I’m an “old Millennial,” meaning I remember dial-up internet and watching The Office in real time. I was a freshman in high school on 9/11, and I graduated from college shortly after the financial crash of 2008. Over the last decade, my younger cohorts and I have been slandered as entitled, industry-killing brats as we trudge through an economy that doesn’t work for us. We have 300 percent more college debt than our parents, far less social mobility and little hope that the safety net we pay into will be there for us if we ever retire. 

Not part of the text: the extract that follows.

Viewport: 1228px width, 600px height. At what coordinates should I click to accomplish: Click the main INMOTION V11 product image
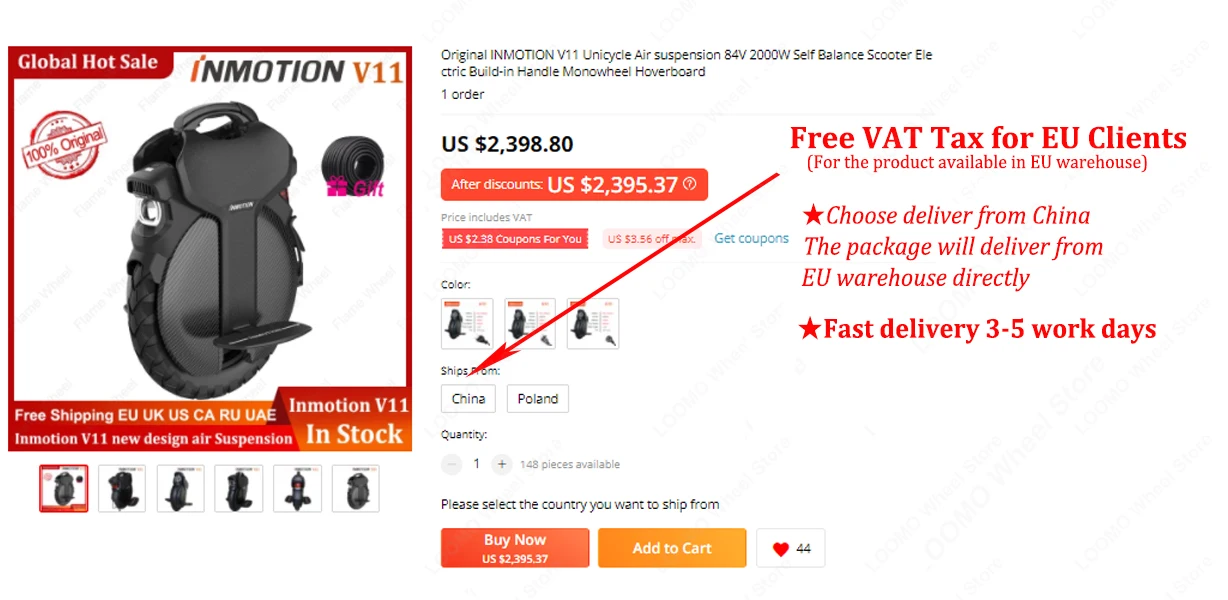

Incoming college freshmen in the U.S. have never known a world without mass shootings, endless war and the existential threat of a planet in death drive. Most were born in 2001, the year the towers fell, and were first graders when capitalists blew up the world economy. The years since—including 18 of the 19 hottest on record—have brought heavier student debt, grimmer job prospects and a historic levels of income inequality crashing down on their heads. 

It is, to be sure, a rotten inheritance. The real twist of the knife, though, is the animosity from the very people handing them the keys to this busted jalopy of an American life. From the Parkland activists to climate warrior Greta Thunberg, young people who dare to imagine a better world for themselves are frequently met with mockery and dismissal by adults who won’t be alive when the powder keg they’ve assembled finally goes off. 

“[The Green New Deal] will not pass the Senate, and you can take that back to whoever sent you here and tell them,” Sen. Diane Feinstein scolded a group of children who gathered in her office to press the California Democrat on taking bold climate action. “I’ve been doing this for 30 years. … I know what I’m doing. Maybe people should listen a little bit.”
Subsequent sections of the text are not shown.